Gurauan Kota 1
Kota
itu
Berjejer
berpuluh-berseribu semen yang dikotak-kotakkan nan berbentuk-indah, lurus, ataupun
tajam. Dikotak-kotakkan seraya memalingkan muka dari jalanan berdebu, berlobang,
dan menyeruak ditindih kendaraan-kendaraan tikus. Mengeluarkan kesan megah
diantara gurat urat insan-insan dibawahnya. Kotak-kotak itu ternyata diatas
bukit. Semakin megahlah dia ditilik dari lembah kenistaan ini, kata kotak-kotak
itu. Insan-insan menderita hanya meratapi keadaan, tanpa banyak suara yang bisa
didengar. Kota yang telah menjelma menjadi bukit mencuramkan jurang seiring
frekuensi suara insan menyusut di antara kevakuman tebing. Penglihatan
kotak-kotak itu terhalangi pepohonan-pepohonan coklat yang habis terbakar oleh
debu-debu jalanan tadi. Titik fokus matanya
mengabur membuta. Bahkan divonis buta. Divonis oleh insan. Diperdaya oleh
jalan-jalan berdebu didepannya, kotak-kotak itupun melenggang keluar dan
melupakan insan yang malang, dibawah bukit tadi.
Kota
itu penuh dengan antrian calon tikus yang bersikut-sikutan untuk membeli dasi. Bertransaksi
dengan pedagang-pedagang tidak berkaki yang menjajakan dasi-dasi mereka.

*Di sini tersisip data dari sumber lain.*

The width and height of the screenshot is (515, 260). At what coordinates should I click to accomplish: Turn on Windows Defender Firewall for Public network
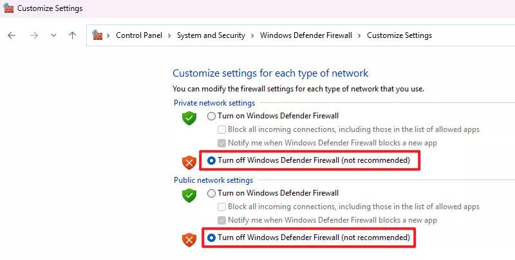click(211, 193)
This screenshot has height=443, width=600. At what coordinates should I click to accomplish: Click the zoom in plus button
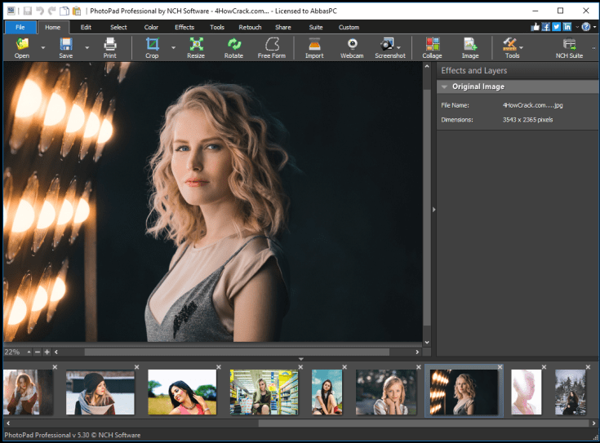47,352
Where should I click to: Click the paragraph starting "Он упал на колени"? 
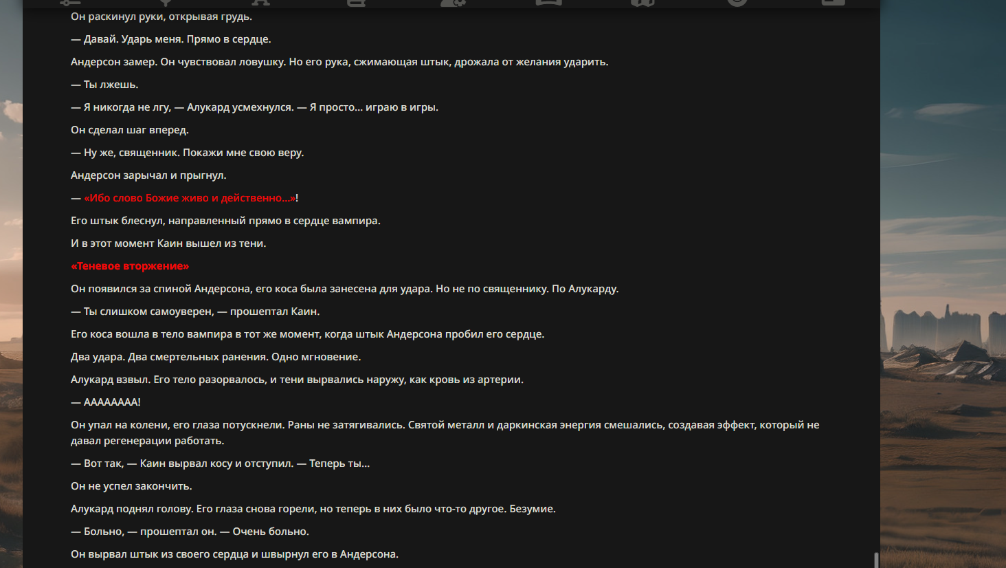click(x=445, y=433)
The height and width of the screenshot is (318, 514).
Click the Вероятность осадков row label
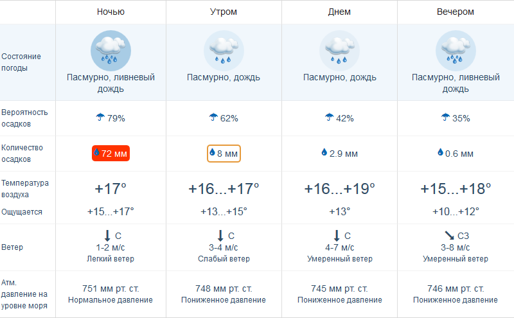pos(24,118)
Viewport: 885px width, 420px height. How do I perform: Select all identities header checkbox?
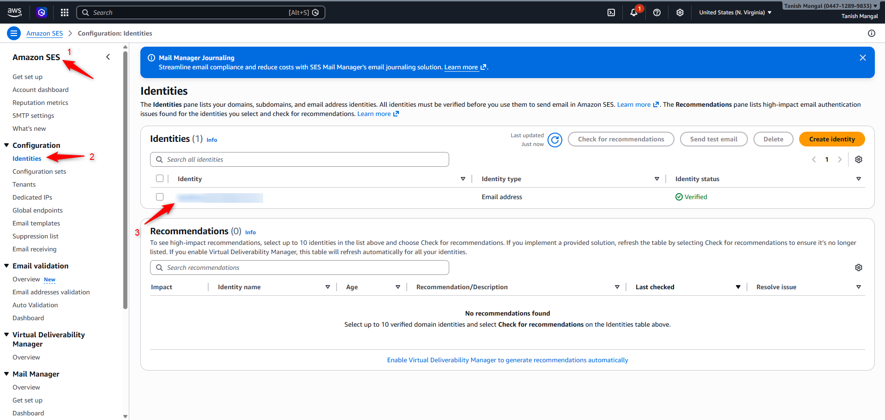pos(160,179)
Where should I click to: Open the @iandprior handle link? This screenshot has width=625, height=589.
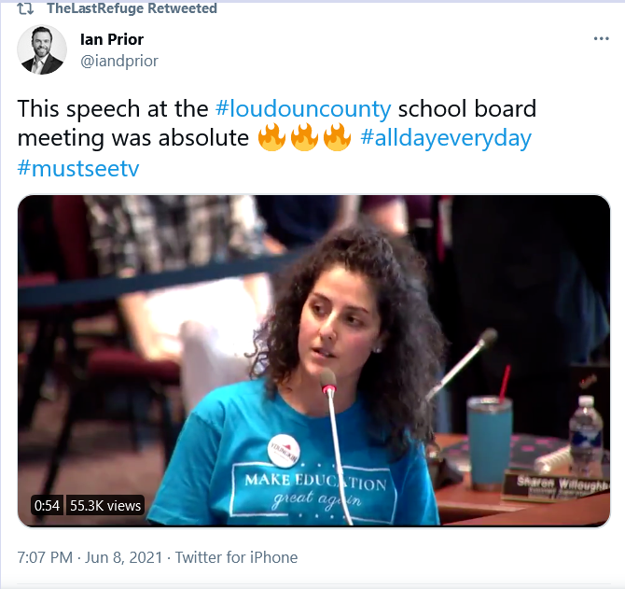[x=119, y=61]
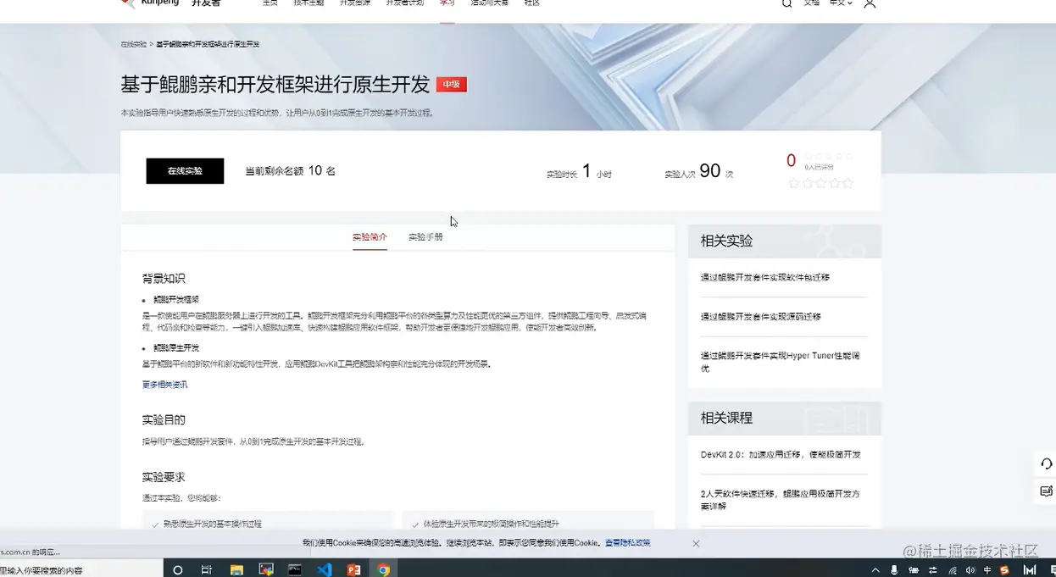The image size is (1056, 577).
Task: Switch to the 实验手册 tab
Action: pyautogui.click(x=425, y=236)
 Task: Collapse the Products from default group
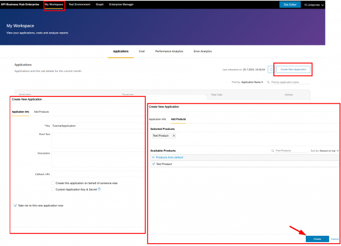[x=153, y=157]
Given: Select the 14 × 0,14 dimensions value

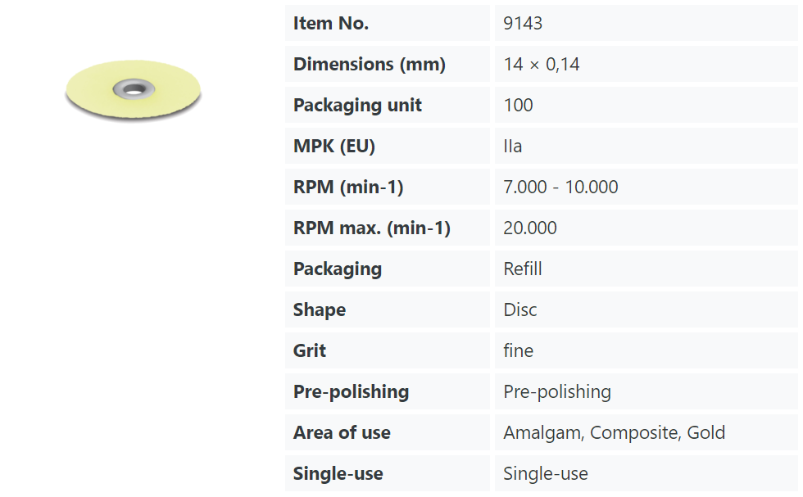Looking at the screenshot, I should click(542, 64).
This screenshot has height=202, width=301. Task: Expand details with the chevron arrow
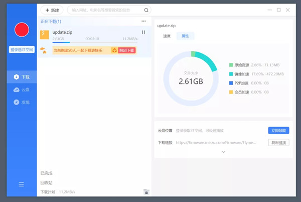point(223,152)
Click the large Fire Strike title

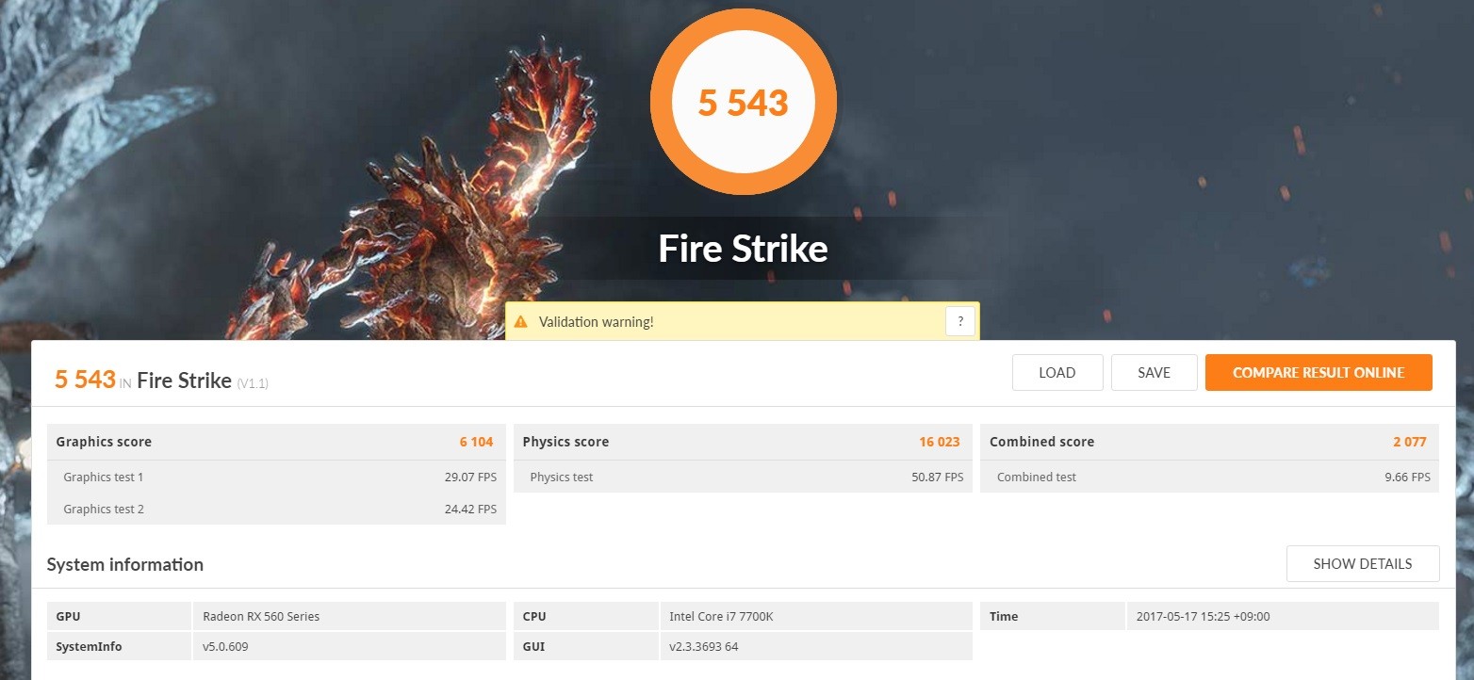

Harganya pun bervariasi. Dimulai dari dua presiden, enam presiden, hingga puluhan presiden. Bahkan presiden diikat-ikat
dan dimasukkan ke amplop. Sebenarnya mereka tak ingin menjadi calon tikus. Mereka
tak punya banyak presiden. Yang ada hanya pahlawan-pahlawan, gunung-gunung,
hingga monyet. Hanya saja pedagang-pedagang itu butuh banyak presiden untuk
memerintah, dan untuk menjadi calon presiden. Presiden-presiden itu dibuat
biadab dan dibuat benci oleh insan-insan tadi. Tapi itu dari kantong
kotak-kotak. Dari kantong mereka, sungguh mereka sangat mencintai presiden-presiden.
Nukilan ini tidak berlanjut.